··· Input data ···
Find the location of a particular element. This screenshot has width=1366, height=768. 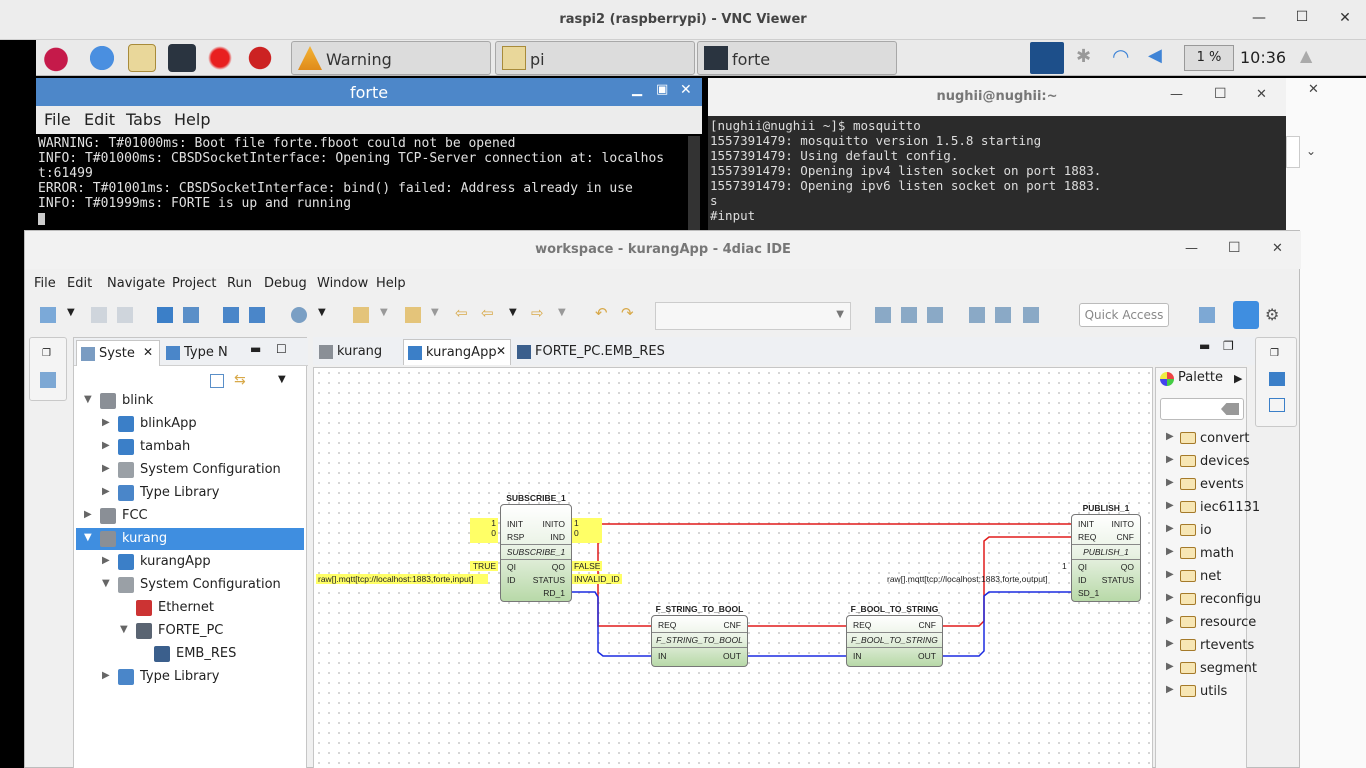

port-out: OUT is located at coordinates (732, 656).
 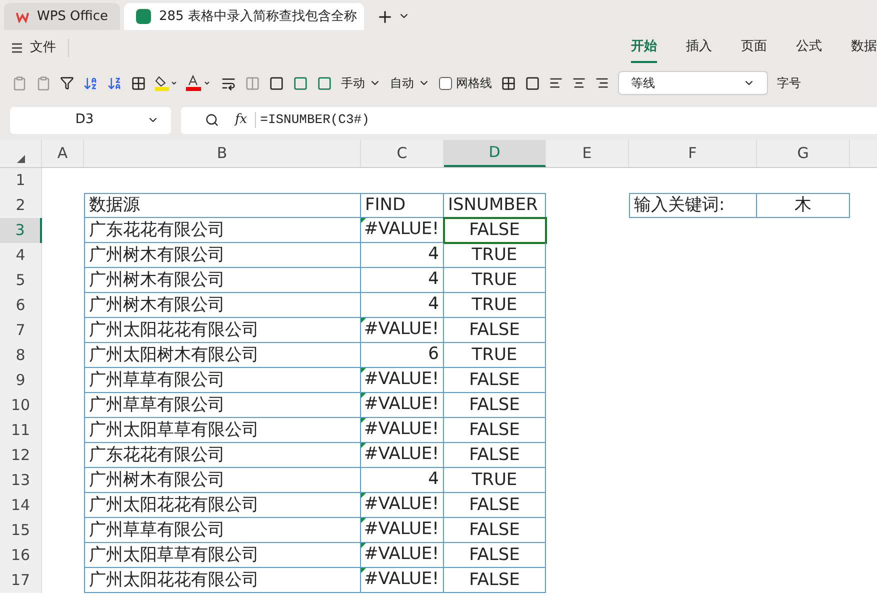 What do you see at coordinates (693, 154) in the screenshot?
I see `column-header: F` at bounding box center [693, 154].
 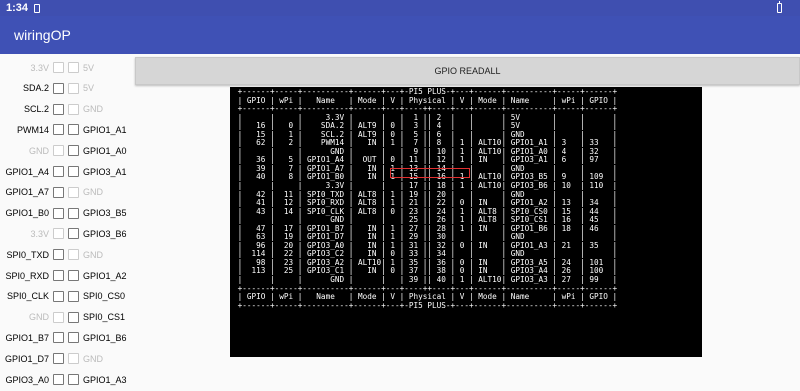 I want to click on pin-label: GPIO1_A7, so click(x=27, y=192).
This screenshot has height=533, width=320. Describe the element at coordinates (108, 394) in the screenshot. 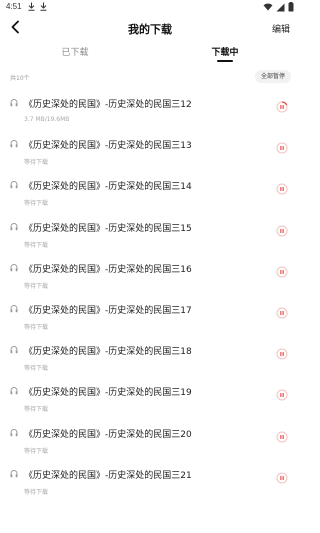

I see `download-title: 《历史深处的民国》-历史深处的民国三19` at that location.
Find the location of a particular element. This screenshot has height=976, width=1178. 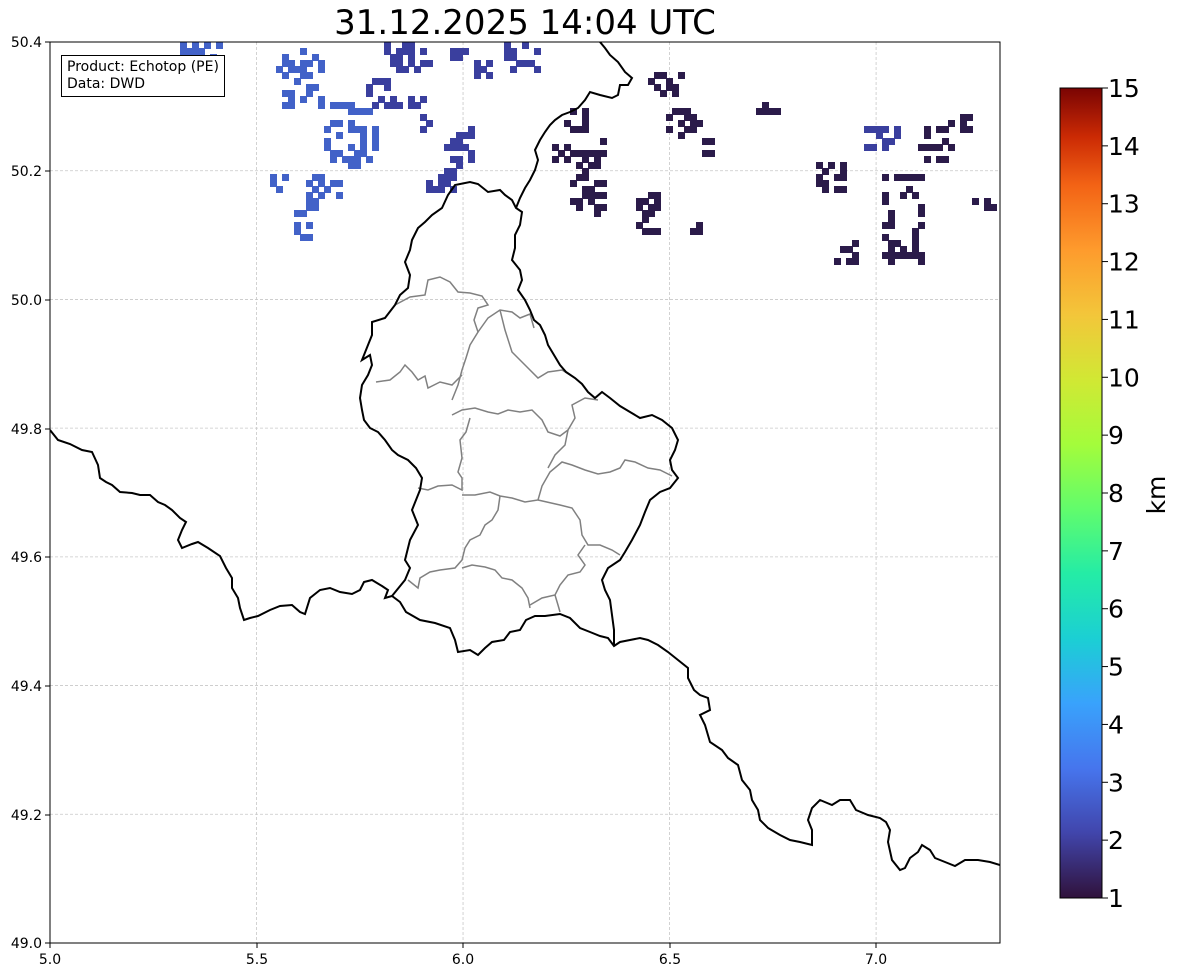

y-axis: 50.4 50.2 50.0 49.8 49.6 49.4 49.2 49.0 is located at coordinates (26, 494).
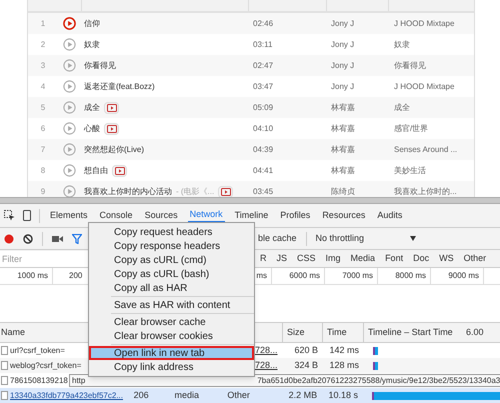  Describe the element at coordinates (363, 259) in the screenshot. I see `type-filter: Media` at that location.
···
## [Problem details]
Could you write out every row above word for word, leaving out the pictures?

## [Result for this exercise]
Find the location of a particular element. This screenshot has width=1366, height=768. 

port-out: OUT is located at coordinates (732, 656).
  What do you see at coordinates (693, 154) in the screenshot?
I see `column-header: F` at bounding box center [693, 154].
  I want to click on pin-label: GPIO1_A7, so click(x=27, y=192).
This screenshot has height=533, width=320. Describe the element at coordinates (108, 394) in the screenshot. 

I see `download-title: 《历史深处的民国》-历史深处的民国三19` at that location.
Find the location of a particular element. This screenshot has height=976, width=1178. 

y-axis: 50.4 50.2 50.0 49.8 49.6 49.4 49.2 49.0 is located at coordinates (26, 494).
  Describe the element at coordinates (363, 259) in the screenshot. I see `type-filter: Media` at that location.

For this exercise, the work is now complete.